_THE PROBLEM_
Can you sum up the excerpt on digital connectivity and health investment in three sentences?

_PAGE EXCERPT_
..........

Digital Connectivity, Investing in Health

Digital Connectivity, Investing in Health

For Steiner, digital connectivity is essential in rebuilding economies in the region post Covid-19. This would make it easy for persons to stay in touch with friends, family, and work remotely. In addition, it would encourage innovation and improve learning opportunities.

“Digital connectivity is very crucial to connect schools to the internet. We need to address inequality; also, the virus has put a spotlight on Africa’s healthcare system.

“Africa needs to look at intermediate strategies like micro-insurance to ramp up this sector. Healthcare has the ability to make a large percentage of the occupation fall into extreme poverty,” he added.

Speaking further, Steiner pointed out that the developmental gains recorded by the continent in the last decade were now at risk, in terms of manpower and economic.

According to Steiner, “The health system across Africa is still uneven. The universal health coverage is not a reality and it will be very difficult for governments to finance in the near future, national health services that can essentially be funded just from the public purse.

“We need to look at micro-health insurance. Insurance sectors working with governments could massively expand coverage for hundreds of millions of people to cover the major health risks.

“These are the things that throw people back into poverty and 40 per cent of people who escape from extreme poverty often fall back into it often because of health crisis. We need to also look at the education sector like impacting entrepreneurial skills, the reality of what is happening right now is that hundreds of millions of children are deprived of their education and I think we have learned very quickly that digital connectivity could be a crucial leap-frogging opportunity to connect all schools in the continent.”

On his part, Maurer said there was need to look at pandemic as part of a broader health system which needs stabilisation.

“We must do more than life-saving. This pandemic has illustrated the weakness of health, water, sanitation and social systems, and we have to heavily invest into the stabilisation of these systems,” he stated.

Also, Yahmed said: “We have to get away from the commodity driven model which has failed in creating prosperity. Secondly, self-reliance should be one of the major objectives. The pandemic is wake up call for Africa, creating new streams of revenue and self-reliance by the African continent.

..........

(Data entries)
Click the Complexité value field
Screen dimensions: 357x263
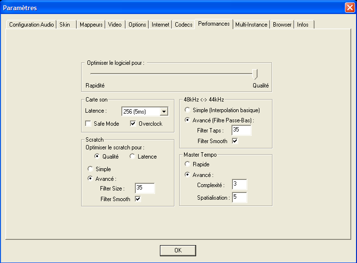239,185
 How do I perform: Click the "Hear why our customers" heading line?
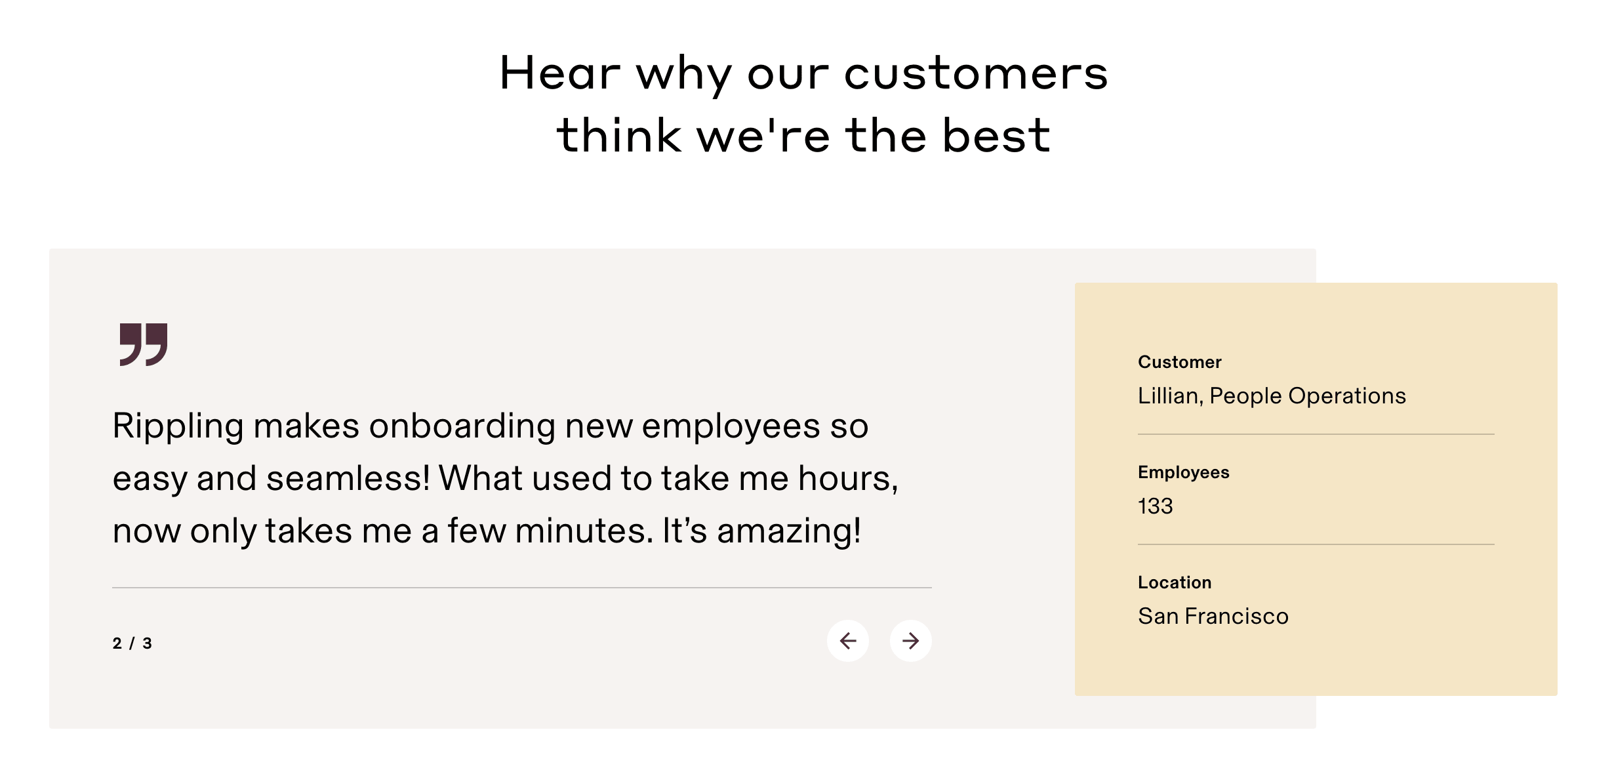tap(803, 73)
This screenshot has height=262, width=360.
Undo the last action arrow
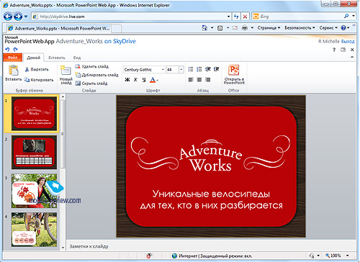tap(7, 50)
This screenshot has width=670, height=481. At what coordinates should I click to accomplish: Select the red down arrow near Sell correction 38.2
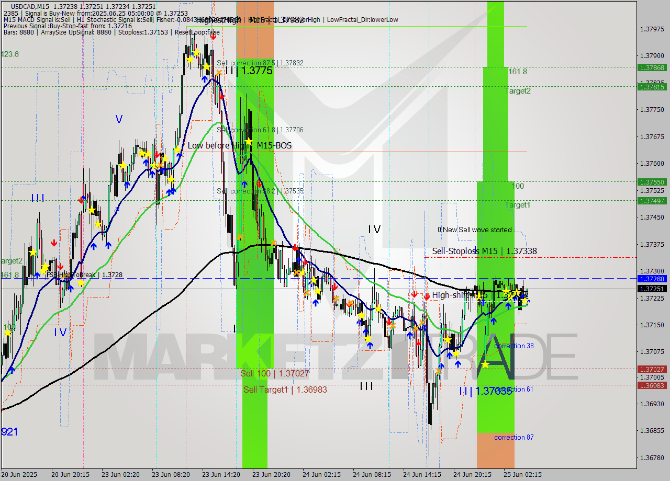click(x=259, y=184)
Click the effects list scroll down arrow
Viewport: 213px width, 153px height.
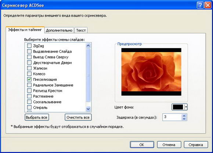pyautogui.click(x=88, y=109)
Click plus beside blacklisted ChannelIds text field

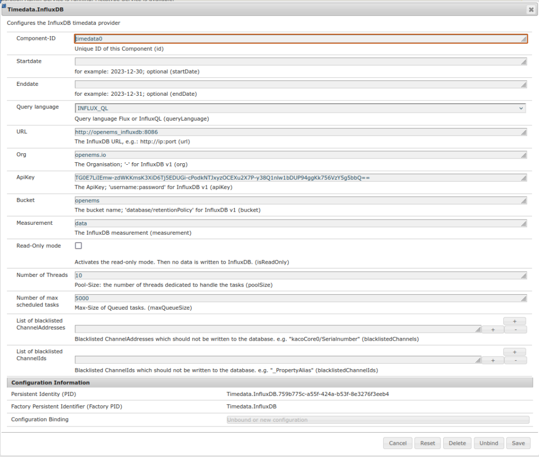(493, 361)
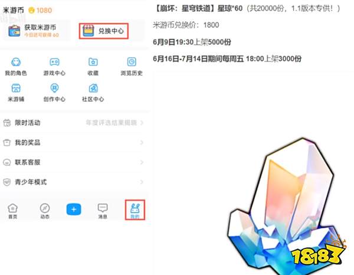Open 获取米游币 earn coins card
This screenshot has height=275, width=354.
pos(36,31)
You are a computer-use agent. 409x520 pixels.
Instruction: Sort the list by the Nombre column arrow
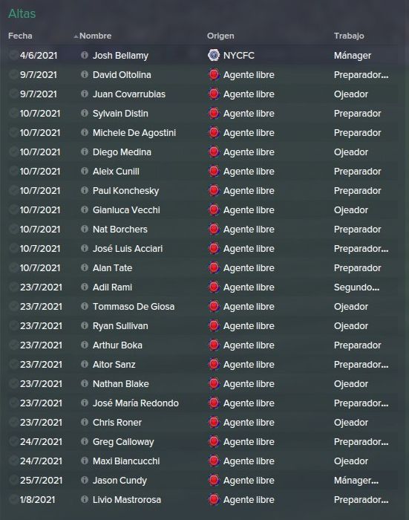click(76, 36)
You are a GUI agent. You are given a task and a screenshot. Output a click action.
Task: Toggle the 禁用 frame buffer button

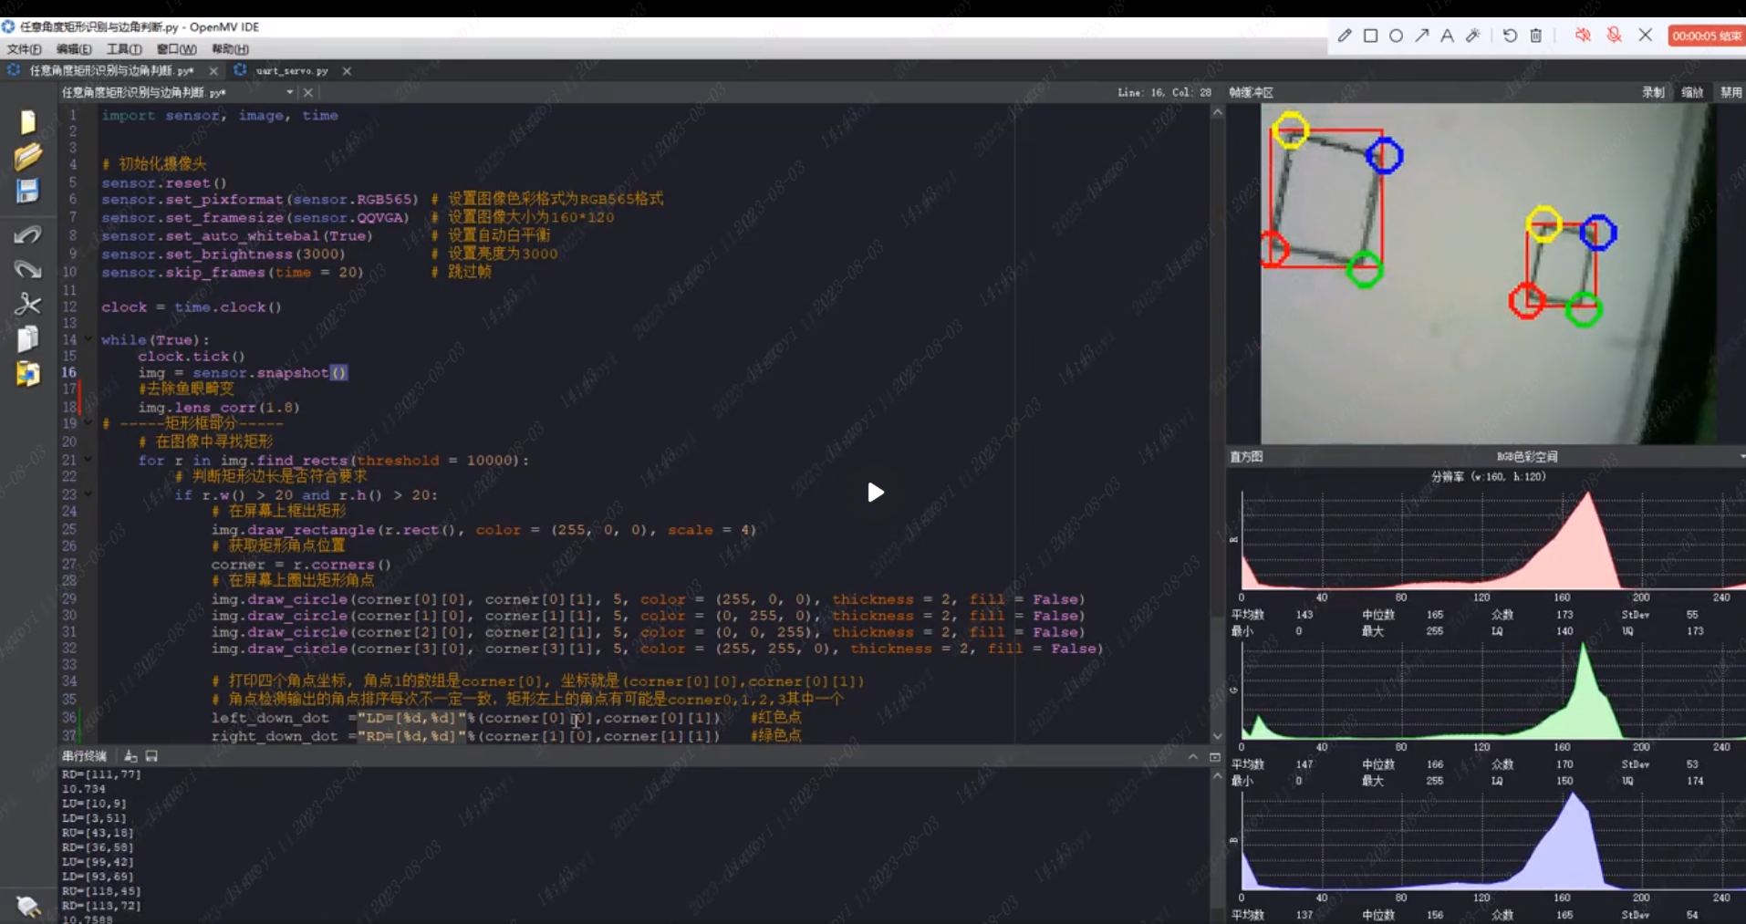coord(1730,92)
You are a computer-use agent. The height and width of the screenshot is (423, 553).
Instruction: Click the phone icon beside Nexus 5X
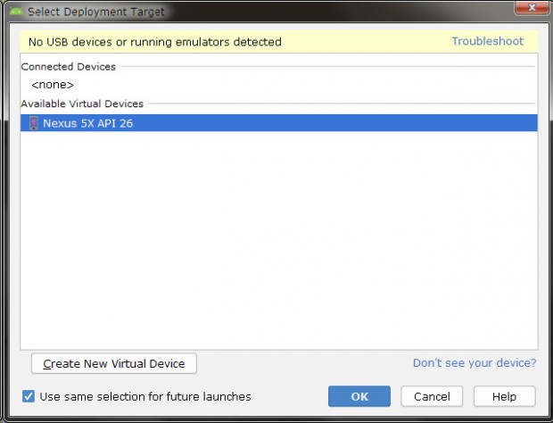[x=34, y=123]
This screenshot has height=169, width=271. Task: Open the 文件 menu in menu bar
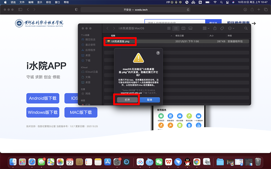coord(22,2)
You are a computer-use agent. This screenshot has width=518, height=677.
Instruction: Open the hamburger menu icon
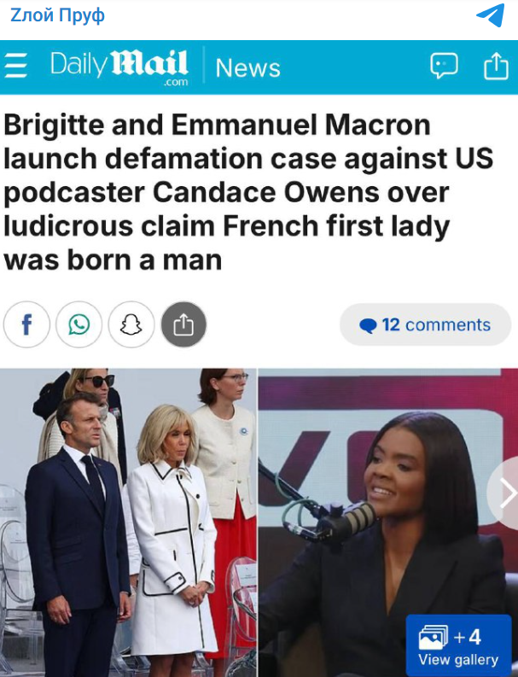tap(15, 66)
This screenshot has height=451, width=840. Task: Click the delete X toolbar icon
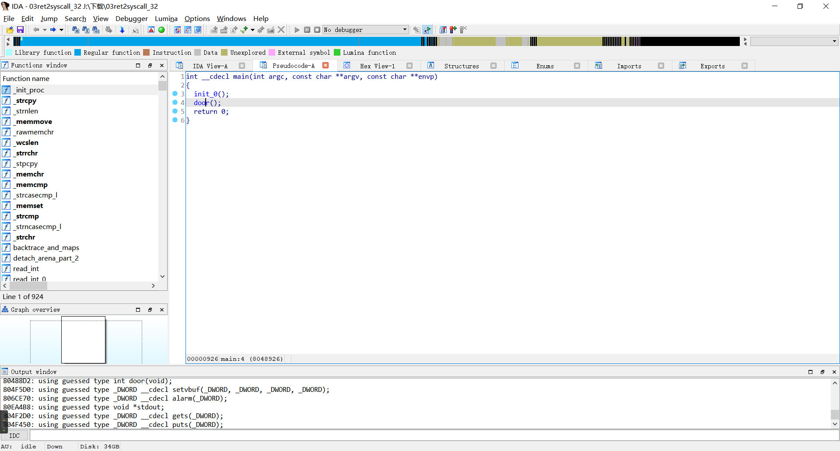click(281, 30)
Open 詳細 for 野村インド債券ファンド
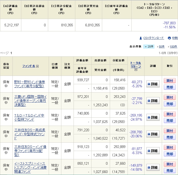This screenshot has width=178, height=175. 153,84
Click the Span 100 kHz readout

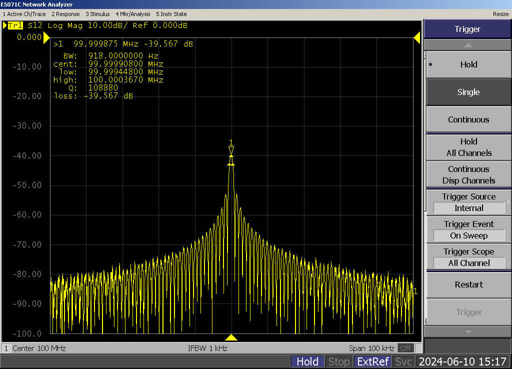[x=373, y=348]
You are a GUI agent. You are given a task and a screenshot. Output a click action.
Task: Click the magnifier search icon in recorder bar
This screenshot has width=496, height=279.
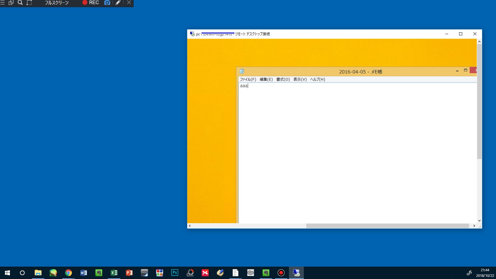pyautogui.click(x=20, y=3)
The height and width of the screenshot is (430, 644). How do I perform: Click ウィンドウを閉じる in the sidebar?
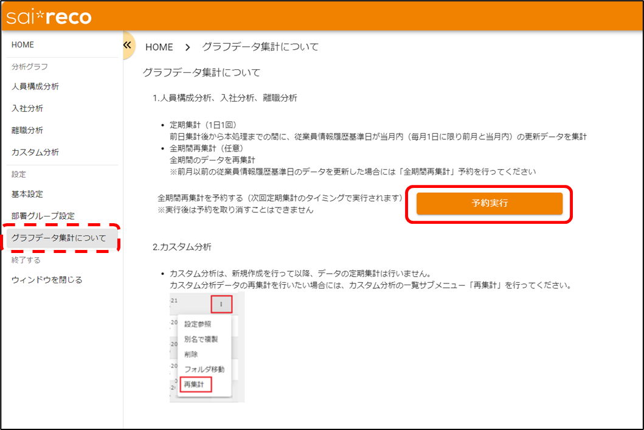click(47, 280)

..........

_ANSWER SPACE_
Steiner calls digital connectivity essential to rebuilding the region's economies after Covid-19 and connecting schools to the internet, and he urges micro-health insurance because health systems across Africa remain uneven and health crises push people back into extreme poverty. Maurer says the pandemic exposed weaknesses in health, water, sanitation and social systems that require heavy investment to stabilize them. Yahmed argues that Africa must move away from the commodity-driven model and make self-reliance a major objective.